Sunday, October 9, 2011

Science and Nature at the 2011 Values Voters Summit

(To read about homophobia at the 2011 Values Voters Summit, click here. To read about tensions between evangelicals and Mormons, click here. To read about reproductive issues, click here. To read about Glenn Beck's speech, click here.)

So far, this blog has covered anti-Mormon and anti-gay rhetoric at the 2011 Values Voters Summit. I'd also like to discuss what some speakers were saying about science and nature. Although science and nature did not figure as prominently as other issues at the summit, what two speakers said nevertheless deserve attention.

First, in his opening speech, Family Research Council president Tony Perkins listed several Obama administration economic policies he disagreed with. At the 15:00 mark of this C-SPAN Friday morning coverage video, Perkins insisted that environmental regulations were supposedly detrimental to job creation, saying "there's the EPA's global warming crusade that is choking out the businesses that create the very jobs that Washington promises."

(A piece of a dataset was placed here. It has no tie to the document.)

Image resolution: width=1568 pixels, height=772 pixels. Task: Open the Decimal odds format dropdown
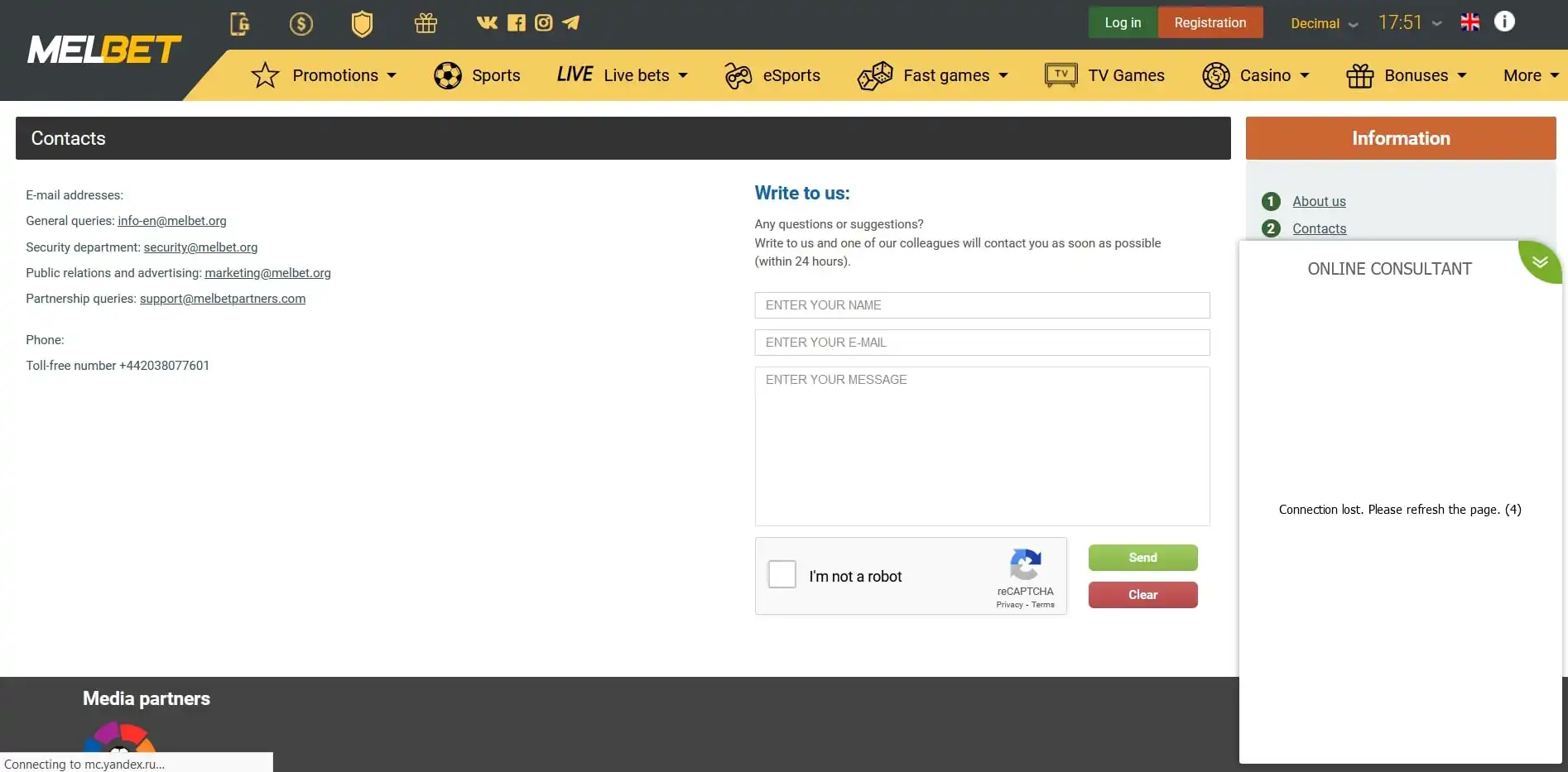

Perkins thus tried to delegitimize climate change as a "crusade", framing the EPA's efforts as somehow inimical to America's economic health. Memories of Herman Cain's contempt for the EPA at the Fox News/Google debate immediately came to mind. The idea that unabated climate change could have a detrimental impact on the economy, not to mention public health, was never considered.

Second, the American Family Association's Bryan Fischer made the outrageous claim that a president who believes in evolution would not safeguard the people's rights.

"I submit to you that not a single one of our inalienable rights will be safe in the hands of a president who believes that we evolved from slime and we are the descendants of apes and baboons. Now if you doubt me, look at the nation-states in the 20th century which rejected the creator god of the Judeo-Christian tradition. Nazi Germany. Stalinist Russia. Communist China. The one thing all these secular states share in common is dead bodies."

First, Bryan, supporters of evolution do not posit that humans evolved from apes; they argue that humans and modern apes had a common ancestor. Second, there have been many non-Christian countries that did not devolve into fascism and mass murder. The leaps in logic were breathtaking.

In effect, Fischer was framing evolution as a moral issue. In Fischer's worldview, belief in evolution is incompatible with belief in the Christian God, and therefore incompatible with morality as he understands it. Unfortunately, such a worldview could make it very easy to demonize those who accept evolution.

Perkins is not alone in his antipathy toward climate change policies, and that Fischer is not alone in his views on evolution and morality. Indeed their rhetoric may shed light on why some right-wing people continue to look askance at evolution and climate change. Importantly, both evolution and climate change suggest that humans are not independent of or superior to nature, but part of it, and that our existence is intertwined with that of other life forms and our environment. This concept, I think, is what right-wing Christians such as Perkins and Fischer may find so unpalatable.

For additional commentary, visit the following links.

Right Wing Watch: Fischer: Rights Endangered if President Believes in Evolution

Little Green Footballs: Unreal: At Values Voter Summit, Bryan Fischer Says Rights Are Endangered if President Believes in Evolution

Thoughts from Kansas: Dispatch from the Values Voters Summit


  1. First with regard to the homophobia, their hypocrisy is stunning (if not at all surprising). What has really struck me in recent weeks is how out of touch the GOP is with voters. I predict it's going to bite them in the hiney. Hard.

    Second, I know many GOP supporters are uneducated and feel threatened by the science supporting/proving global warming and evolution. However, I get the sense their numbers are dwindling. Also GOP leaders seem to be clueless about the fact that many of the unemployed and uninsured in this country are ... wait for it ... REPUBLICANS. OMG. I don't think they've considered the possibility that unemployed hungry Republicans may, perchance, switch their party loyalties.

    Maybe I'm wrong but it seems to me the GOP is, perhaps, imploding. Let it be so (and please pass the popcorn!).

  2. Thanks so much for bringing us all this extra news we don't get on the tube. Fischer is a hateful and stupid person who plays to hateful and stupid people. He is stunningly wrong on the facts, but to the GOP facts don't ever matter.

  3. Sherry -- You're welcome. I agree that Fischer's words are beyond noxious.

    Cognitive Dissenter -- Agreed. While economic rhetoric abounded at the conference (see talks by Tony Perkins and John Boehner, for example), I didn't feel as it the speakers really GOT IT. Debt, unemployment, and homelessness weren't on the radar as much as gays, abortion, and nasty ol' Muslims.